Step by step solution

01

Understanding Confidence Interval Adjustment

The original confidence interval of \((-473.13, 1691.9)\) is given for a 95% confidence level. To adjust this to a 90% confidence level, we need a new, narrower interval.
02

Determine Z-score for 90% Confidence Level

The critical z-value for a 95% confidence level is approximately 1.96. For a 90% confidence level, this is about 1.645. We use these values to calculate the new margin of error.
03

Calculate Original Margin of Error

The original margin of error is half the width of the initial confidence interval. Calculate it: \[ \text{Original Margin} = \frac{1691.9 - (-473.13)}{2} = 1082.515 \]
04

Adjust Margin of Error for 90% Confidence

Since the z-value for 90% confidence is smaller, the margin of error will also be smaller.

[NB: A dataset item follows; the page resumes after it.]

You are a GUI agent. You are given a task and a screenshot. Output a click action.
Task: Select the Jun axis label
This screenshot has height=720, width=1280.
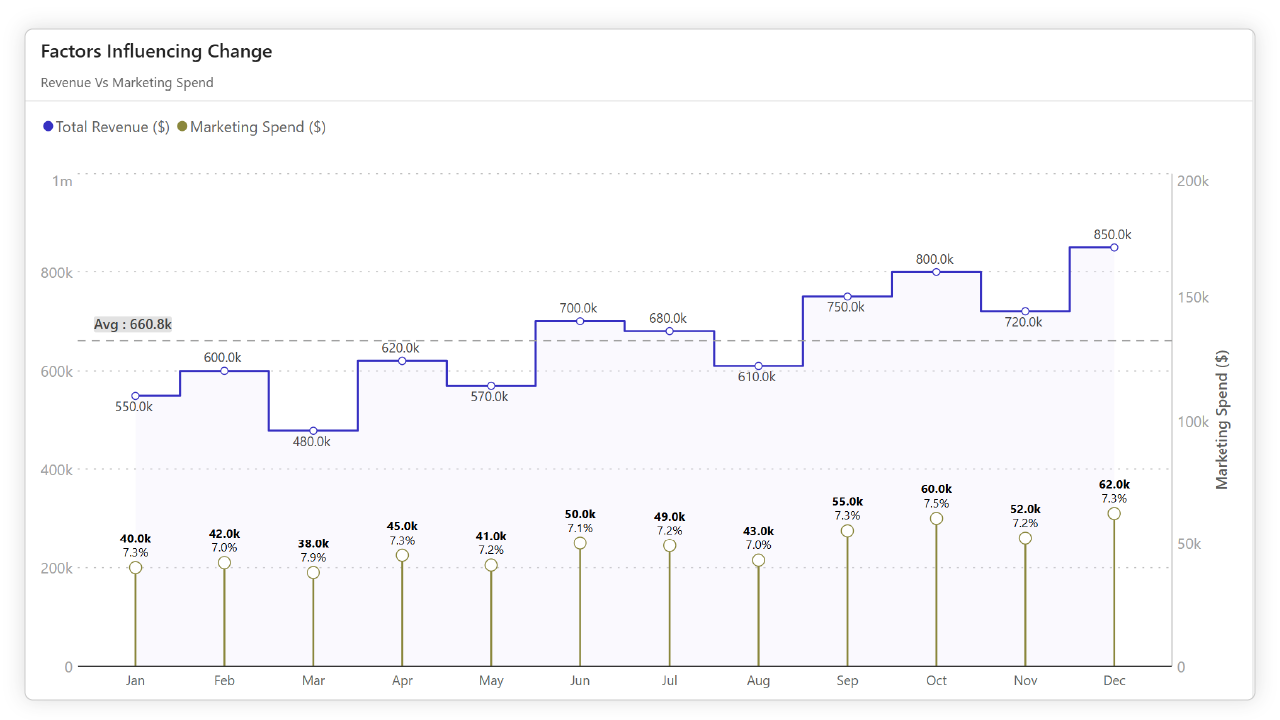pos(580,680)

New margin: \[ \text{New Margin} = \frac{1.645}{1.96} \times 1082.515 \approx 908.71 \]
05

Calculate New Confidence Interval

Subtract and add the new margin of error from the midpoint of the original interval to get the 90% confidence interval. The midpoint is already given as half the sum of the interval bounds: \[ \text{Midpoint} = \frac{-473.13 + 1691.9}{2} = 609.385 \] Therefore, the 90% confidence interval is \( (609.385 - 908.71, 609.385 + 908.71) = (-299.325, 1518.495) \).
06

Interpret the Confidence Interval

A 90% confidence interval for the difference in true average thenar muscle volume between sufferers and nonsufferers of carpal tunnel syndrome is approximately \((-299.325, 1518.495)\). This means that we are 90% confident the true average volume difference falls within this range.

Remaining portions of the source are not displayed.